-1

Let’s say I have some git repository with files and many commits. If I do:

git reset --soft $some_commit

then modify one line and do

git add file
git commit -m message
git push --force

I see that the size of the files in the .git folder is actually increasing quite a lot (compared to how it was before the reset), despite the files not being actually heavier. Was wondering what’s going on there. I though a soft reset would revert the .git internal files, but it seems the commits are not actually being deleted. Am I missing something?

anymous.asker
  • 1,179
  • 9
  • 14
  • The size of *which* files in the `.git` folder? Be specific. – torek Feb 13 '19 at 19:29
  • Without any specifics, it sounds like you are making changes, and those will have to be recorded within the git files. Can you give more details about which files are growing and what kind of growth you are seeing (quite a lot may mean several gigs to me and several bytes to others). – dmoore1181 Feb 13 '19 at 19:37
  • I'll provide more info about the files that grow, but about the file sizes: let's say I revert back 1 commit that modifies two lines, then make a new commit that in addition modifies one extra line. Non-git files amounted to ~300kb, repo size increases by roughly the same amount after force-pushing, with all the increase happening inside the `.git` folder. – anymous.asker Feb 13 '19 at 19:51

1 Answers1

2

To illustrate what's happening, let's say you have five commits.

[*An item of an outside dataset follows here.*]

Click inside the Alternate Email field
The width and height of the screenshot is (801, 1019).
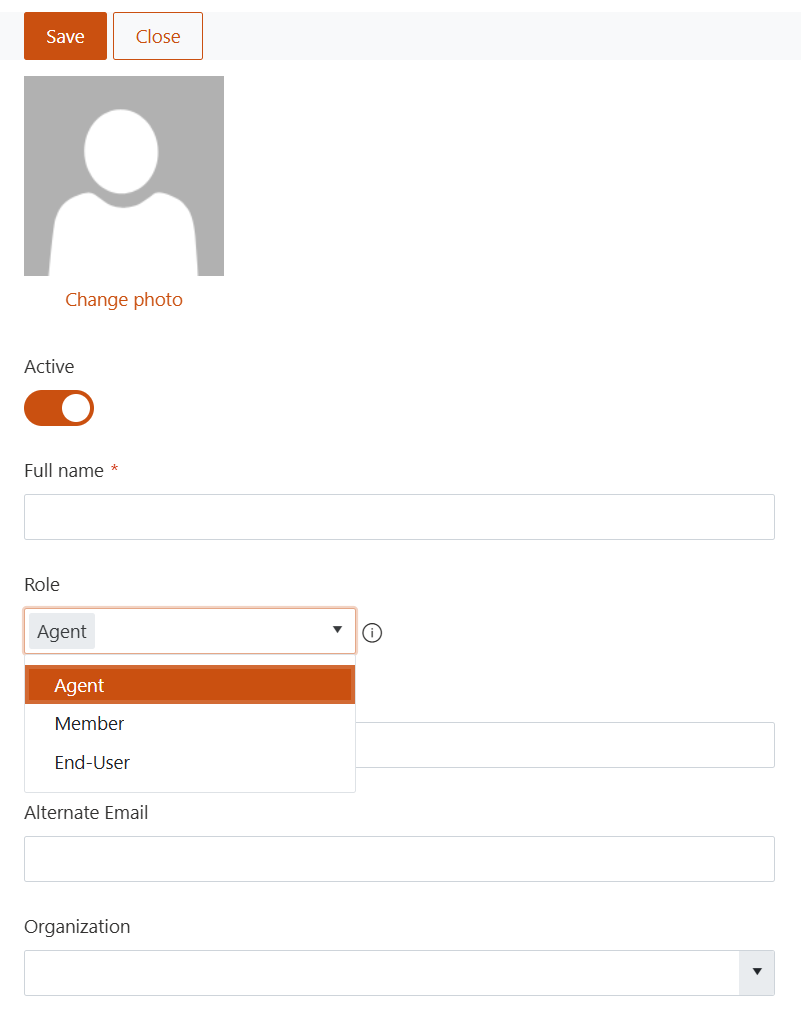[399, 858]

A - B - C - D - E [master]

Then you reset back to C.

$ git reset --soft C
A - B - C [master]
         \
          D - E

The reverted commits are still there in your local repository. Resetting does not delete them, but nothing references them. If they're still unreferenced in a couple weeks they'll be garbage collected.

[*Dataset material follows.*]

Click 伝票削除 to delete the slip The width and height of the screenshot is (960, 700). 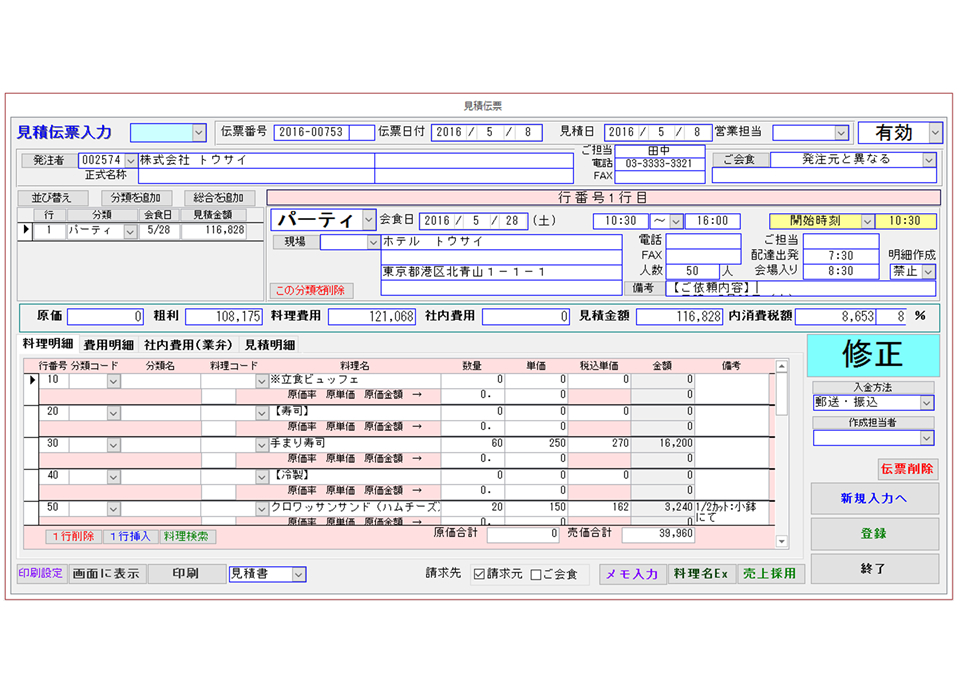(x=907, y=468)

Then you make a new commit.

$ git commit
A - B - C - F [master]
         \
          D - E

Again, the old commits are still there.

Conceptually Git stores the entire changed file, not just the diff. If you make one tiny change to a large file .git might grow by the size of the whole file as Git stores a new copy. But Git will eventually compress its database to reduce the size. If you're impatient you can run git gc. Generally Git storage is extremely efficient.

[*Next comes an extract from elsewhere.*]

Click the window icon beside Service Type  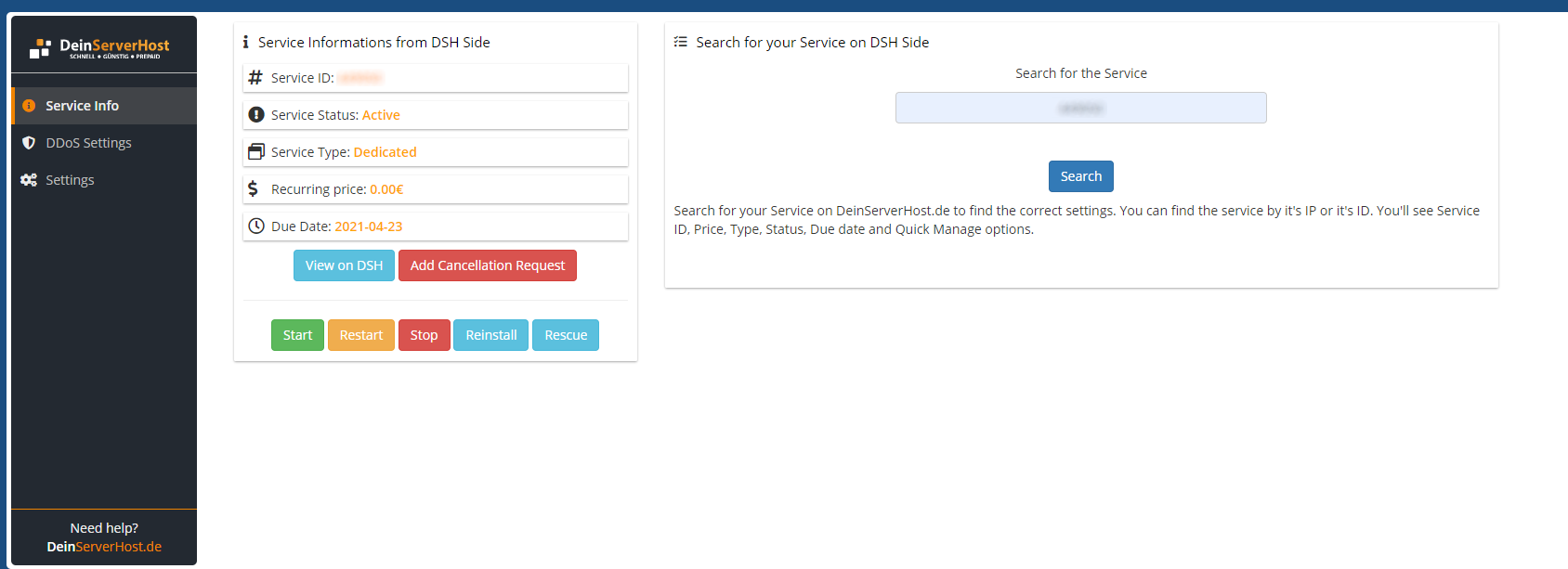[256, 152]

Pushing has no effect on your local repository.


Those commits are not totally unreachable. You can still access them from the git reflog and put a new tag or branch on them. For example, if you realized you made a mistake and want to go back you can move master back to where it was.

$ git reset --hard E
A - B - C - F
         \
          D - E [master]

There's also ORIG_HEAD. This is a special label that is set on where you moved from. Back in the original git reset --soft C ORIG_HEAD would still be on E.

$ git reset --soft C
A - B - C [master]
         \
          D - E [ORIG_HEAD]

And you an return there.

$ git reset ORIG_HEAD
A - B - C
         \
          D - E [master]

It works this way both for Git to be more efficient, disk is cheap and it doesn't have to optimize its storage on every change, and to allow you to change your mind.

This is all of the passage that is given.